══ Entries supplied ══

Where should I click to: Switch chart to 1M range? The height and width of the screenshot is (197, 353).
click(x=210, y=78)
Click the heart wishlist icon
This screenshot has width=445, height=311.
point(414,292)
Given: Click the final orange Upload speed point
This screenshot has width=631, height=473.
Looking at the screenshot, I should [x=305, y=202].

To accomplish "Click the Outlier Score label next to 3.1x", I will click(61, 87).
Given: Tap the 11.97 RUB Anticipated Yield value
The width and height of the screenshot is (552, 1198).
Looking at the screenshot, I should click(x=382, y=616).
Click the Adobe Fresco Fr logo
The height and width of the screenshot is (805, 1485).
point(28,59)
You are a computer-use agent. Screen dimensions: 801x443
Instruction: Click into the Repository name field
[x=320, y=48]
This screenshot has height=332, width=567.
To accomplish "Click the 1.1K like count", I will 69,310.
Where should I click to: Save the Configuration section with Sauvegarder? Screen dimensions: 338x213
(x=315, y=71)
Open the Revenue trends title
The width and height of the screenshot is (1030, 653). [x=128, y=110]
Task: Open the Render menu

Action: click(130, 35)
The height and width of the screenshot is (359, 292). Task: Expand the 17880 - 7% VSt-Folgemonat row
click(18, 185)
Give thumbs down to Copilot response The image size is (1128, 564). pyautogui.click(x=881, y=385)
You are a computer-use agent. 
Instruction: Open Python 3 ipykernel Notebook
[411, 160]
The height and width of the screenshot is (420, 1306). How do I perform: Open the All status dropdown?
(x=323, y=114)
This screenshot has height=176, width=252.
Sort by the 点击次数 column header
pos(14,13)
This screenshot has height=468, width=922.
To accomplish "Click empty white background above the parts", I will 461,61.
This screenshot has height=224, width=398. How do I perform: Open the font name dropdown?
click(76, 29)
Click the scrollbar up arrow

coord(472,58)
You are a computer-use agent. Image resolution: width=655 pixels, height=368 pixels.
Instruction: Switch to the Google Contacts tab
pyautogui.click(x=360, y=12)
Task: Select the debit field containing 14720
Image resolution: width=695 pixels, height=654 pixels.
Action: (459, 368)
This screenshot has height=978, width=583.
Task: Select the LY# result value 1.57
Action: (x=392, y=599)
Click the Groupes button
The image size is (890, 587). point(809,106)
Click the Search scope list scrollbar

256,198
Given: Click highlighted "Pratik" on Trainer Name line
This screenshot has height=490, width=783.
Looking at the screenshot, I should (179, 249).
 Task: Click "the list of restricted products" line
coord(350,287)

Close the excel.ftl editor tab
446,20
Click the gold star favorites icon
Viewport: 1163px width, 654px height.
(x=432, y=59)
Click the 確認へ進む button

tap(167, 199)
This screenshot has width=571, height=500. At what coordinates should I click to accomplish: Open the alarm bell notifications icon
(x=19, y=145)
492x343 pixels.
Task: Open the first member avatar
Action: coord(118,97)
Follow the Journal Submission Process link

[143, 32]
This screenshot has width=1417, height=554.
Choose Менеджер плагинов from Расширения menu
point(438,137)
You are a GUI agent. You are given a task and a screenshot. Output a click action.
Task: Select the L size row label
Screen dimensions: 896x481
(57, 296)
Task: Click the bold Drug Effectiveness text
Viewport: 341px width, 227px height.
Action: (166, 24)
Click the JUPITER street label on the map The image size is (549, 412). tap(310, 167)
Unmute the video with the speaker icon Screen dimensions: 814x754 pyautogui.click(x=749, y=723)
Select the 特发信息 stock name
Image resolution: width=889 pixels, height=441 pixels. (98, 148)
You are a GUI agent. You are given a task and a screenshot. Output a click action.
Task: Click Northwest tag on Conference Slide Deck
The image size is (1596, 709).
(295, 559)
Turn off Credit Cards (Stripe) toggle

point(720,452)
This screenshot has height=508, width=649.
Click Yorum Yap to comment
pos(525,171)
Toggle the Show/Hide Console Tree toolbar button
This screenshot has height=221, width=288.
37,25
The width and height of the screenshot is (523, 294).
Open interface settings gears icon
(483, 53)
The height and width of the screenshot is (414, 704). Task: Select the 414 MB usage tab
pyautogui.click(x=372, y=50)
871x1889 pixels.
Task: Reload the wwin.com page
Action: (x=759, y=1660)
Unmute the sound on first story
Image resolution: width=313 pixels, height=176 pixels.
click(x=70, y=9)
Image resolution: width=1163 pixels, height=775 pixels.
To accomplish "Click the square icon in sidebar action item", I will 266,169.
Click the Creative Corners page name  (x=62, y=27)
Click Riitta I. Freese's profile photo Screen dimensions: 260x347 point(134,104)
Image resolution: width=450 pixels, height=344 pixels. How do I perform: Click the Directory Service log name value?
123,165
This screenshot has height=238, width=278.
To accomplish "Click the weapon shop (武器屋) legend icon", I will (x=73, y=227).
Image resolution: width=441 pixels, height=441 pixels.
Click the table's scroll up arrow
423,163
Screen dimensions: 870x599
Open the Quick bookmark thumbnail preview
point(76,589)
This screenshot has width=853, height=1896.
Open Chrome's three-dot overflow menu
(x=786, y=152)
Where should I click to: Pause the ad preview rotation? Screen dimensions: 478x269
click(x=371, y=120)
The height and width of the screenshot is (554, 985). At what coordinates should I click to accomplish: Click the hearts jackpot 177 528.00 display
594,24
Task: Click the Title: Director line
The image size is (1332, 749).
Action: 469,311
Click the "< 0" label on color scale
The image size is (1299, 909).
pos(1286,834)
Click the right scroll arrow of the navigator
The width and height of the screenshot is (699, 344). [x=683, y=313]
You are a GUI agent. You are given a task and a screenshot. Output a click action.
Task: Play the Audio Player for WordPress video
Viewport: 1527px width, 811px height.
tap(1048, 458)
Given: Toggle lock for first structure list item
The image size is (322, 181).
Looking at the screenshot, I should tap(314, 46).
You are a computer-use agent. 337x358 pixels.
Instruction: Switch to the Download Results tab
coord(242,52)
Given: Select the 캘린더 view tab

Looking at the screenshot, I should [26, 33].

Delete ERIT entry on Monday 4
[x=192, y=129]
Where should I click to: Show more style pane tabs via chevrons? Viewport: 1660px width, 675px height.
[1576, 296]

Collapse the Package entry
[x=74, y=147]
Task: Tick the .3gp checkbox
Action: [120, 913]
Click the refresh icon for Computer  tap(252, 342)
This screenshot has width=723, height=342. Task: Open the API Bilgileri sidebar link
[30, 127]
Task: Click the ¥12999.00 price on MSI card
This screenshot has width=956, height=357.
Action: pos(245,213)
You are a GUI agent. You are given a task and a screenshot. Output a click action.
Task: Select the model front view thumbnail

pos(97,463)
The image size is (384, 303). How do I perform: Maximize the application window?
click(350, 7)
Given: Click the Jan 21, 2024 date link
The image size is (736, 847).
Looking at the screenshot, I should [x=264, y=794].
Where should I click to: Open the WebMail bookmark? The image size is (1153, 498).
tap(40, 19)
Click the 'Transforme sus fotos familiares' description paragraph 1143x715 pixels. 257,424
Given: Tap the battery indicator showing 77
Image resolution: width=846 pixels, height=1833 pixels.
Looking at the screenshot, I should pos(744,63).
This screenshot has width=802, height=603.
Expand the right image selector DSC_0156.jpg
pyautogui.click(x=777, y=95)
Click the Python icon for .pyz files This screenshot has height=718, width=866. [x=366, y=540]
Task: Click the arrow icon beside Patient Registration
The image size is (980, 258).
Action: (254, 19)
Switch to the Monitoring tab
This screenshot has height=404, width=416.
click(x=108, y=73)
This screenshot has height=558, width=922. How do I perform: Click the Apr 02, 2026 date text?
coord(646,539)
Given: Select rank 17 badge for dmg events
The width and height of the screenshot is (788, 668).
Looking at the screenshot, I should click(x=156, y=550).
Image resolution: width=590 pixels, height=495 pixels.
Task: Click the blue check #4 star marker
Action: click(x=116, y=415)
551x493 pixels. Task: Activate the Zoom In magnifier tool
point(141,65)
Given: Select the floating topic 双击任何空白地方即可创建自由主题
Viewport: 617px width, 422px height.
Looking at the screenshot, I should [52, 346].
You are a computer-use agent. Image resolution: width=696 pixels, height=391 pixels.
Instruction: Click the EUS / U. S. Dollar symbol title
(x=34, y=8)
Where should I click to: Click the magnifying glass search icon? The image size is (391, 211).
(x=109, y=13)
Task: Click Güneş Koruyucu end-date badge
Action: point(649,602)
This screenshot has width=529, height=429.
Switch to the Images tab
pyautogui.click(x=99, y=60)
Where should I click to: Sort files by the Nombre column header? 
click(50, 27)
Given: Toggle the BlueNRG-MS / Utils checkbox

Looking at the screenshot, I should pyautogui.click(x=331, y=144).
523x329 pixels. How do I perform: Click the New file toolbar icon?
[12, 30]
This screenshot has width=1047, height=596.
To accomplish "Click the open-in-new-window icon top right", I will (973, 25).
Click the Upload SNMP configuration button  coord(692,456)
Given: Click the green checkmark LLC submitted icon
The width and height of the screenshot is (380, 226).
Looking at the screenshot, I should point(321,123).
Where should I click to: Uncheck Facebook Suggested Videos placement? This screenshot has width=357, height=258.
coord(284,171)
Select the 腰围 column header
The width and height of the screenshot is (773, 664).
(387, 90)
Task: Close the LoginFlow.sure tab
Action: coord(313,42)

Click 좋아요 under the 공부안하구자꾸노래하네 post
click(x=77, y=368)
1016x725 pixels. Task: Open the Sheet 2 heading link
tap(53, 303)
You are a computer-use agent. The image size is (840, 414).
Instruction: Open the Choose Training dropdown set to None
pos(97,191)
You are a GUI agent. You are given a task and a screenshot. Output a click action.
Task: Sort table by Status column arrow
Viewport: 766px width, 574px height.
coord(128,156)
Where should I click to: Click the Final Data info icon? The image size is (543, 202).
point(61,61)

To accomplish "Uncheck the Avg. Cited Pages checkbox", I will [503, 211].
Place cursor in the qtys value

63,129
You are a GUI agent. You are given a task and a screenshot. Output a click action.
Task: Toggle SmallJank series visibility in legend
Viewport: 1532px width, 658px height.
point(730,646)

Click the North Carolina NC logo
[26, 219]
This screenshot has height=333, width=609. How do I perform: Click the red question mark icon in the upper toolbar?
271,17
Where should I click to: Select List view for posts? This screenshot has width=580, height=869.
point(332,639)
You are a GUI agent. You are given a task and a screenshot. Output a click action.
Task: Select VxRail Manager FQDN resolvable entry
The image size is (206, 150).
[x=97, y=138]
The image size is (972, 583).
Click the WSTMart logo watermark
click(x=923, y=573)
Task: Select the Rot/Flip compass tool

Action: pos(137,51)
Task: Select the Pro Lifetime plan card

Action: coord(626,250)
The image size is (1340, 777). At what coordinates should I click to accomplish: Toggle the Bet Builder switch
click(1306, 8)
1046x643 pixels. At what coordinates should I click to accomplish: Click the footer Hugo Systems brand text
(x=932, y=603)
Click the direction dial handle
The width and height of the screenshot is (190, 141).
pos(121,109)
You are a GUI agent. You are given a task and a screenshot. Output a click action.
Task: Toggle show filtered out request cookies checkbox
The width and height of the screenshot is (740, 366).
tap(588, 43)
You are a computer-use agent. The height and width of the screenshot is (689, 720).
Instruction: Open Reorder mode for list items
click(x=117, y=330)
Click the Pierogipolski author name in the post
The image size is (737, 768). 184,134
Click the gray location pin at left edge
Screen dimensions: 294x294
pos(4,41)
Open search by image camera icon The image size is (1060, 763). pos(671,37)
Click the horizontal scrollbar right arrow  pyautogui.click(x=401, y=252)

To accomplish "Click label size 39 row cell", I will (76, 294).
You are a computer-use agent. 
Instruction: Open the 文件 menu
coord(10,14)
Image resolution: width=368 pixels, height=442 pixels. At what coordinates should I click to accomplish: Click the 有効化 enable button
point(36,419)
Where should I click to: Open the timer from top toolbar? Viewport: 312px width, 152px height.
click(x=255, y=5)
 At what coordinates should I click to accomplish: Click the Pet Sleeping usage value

═══

__What you need to do__. All lines from the top of the data through the line containing "Given: Click the final" need to be retyped exactly, and nothing more.

__Answer section__.
Where should I click to: Switch chart to 1M range? The height and width of the screenshot is (197, 353).
click(x=210, y=78)
Click the heart wishlist icon
This screenshot has width=445, height=311.
point(414,292)
Given: Click the final orange Upload speed point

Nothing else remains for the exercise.